Fick’s first law considers changes in concentration with distance WHEREAS Fick’s second law considers this with time.
What is surface flux?
The mass transfer rate per unit area of surface
What is the mass transfer coefficient in penetration theory?
k = (D.AB / pi*t )^0.5
Average k = double the above
What are the drawbacks of penetration theory?
It assumes the same contact time for all liquid elements (however different sized particles would have different contact times)
Some elements may be quickly swept away by the eddies or some element may stay at the gas liquid interface for longer time. (age distribution)
It assumes constant time period
What are the assumptions of the surface renewal theory?
Liquid elements at the gas liquid interface are being randomly replaced by fresh liquid (random distribution of ages)
Unsteady state mass transfer occurs at the gas liquid interface
It takes place over a time distribution (whereas penetration occurs over a fixed period of time)
What is S in the surface renewal theory equations?
Danckwerts parameter
S is an age distribution parameter (independent of the age of the element) or fractional rate of surface renewal. (S ≈ 1/tm) ; mean residence time (tm).
What does the size of the k value for mass transfer coefficients suggest?
Larger k means more effective mass transfer.
As k increases, film resistance decreases (film theory).
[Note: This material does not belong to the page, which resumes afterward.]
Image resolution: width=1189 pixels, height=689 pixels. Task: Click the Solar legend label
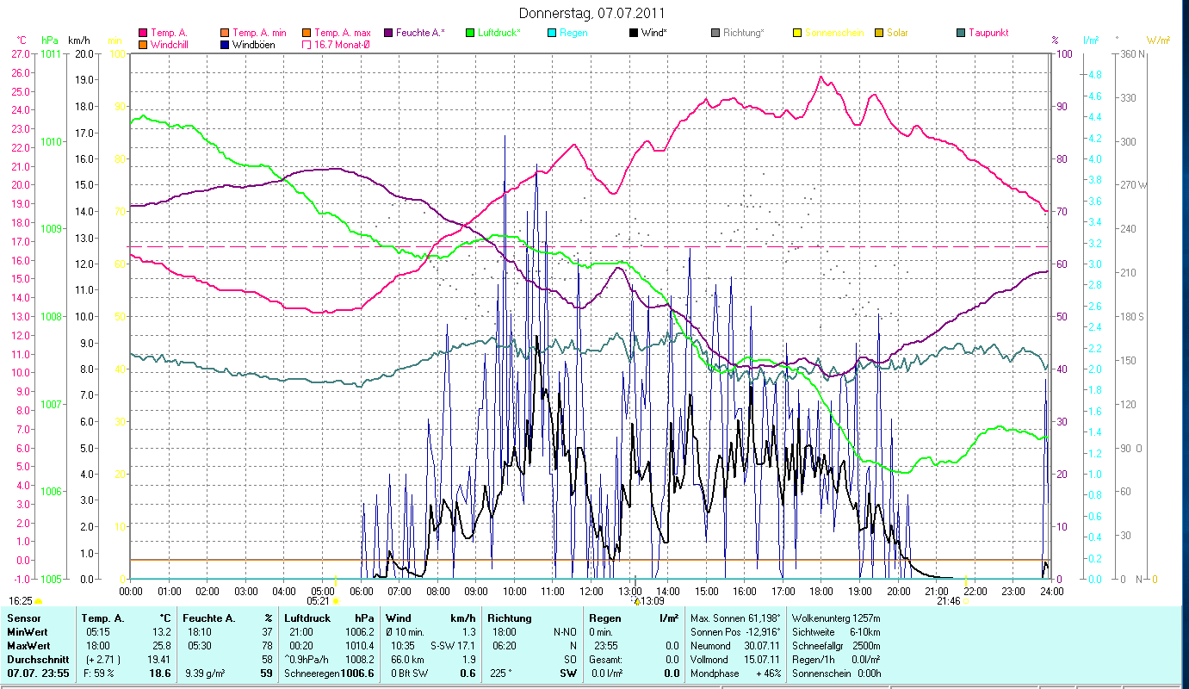tap(897, 33)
What are the boundary conditions for penetration theory?
At t=0, for all values of y, Ca = Ca0 (bulk value)
At t>0, if y=0, Ca = Cai (interface value)
if y = infinity, Ca = Ca0
Ca0 constant as it’s so far from the interface
What’s the inverse of mass transfer coefficient equal to?
Resistance (1 / K)
Overall resistance is equal to the sum of individual resistances
The term (gas film control) refers to the resistance lie in the gas film.
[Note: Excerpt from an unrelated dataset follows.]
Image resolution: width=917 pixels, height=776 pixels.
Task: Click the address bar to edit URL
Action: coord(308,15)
The term (liquid film control) refers to the resistance lie in the liquid film.
What problems does the use of an overall mass transfer coefficient solve?
Problem 1 is the difference of concentration at different heights in the column
Problem 2 is that the interfacial area is unknown.
Incorporate the area into the M.T.C. and calculate K multiplied by a (a is the interfacial area).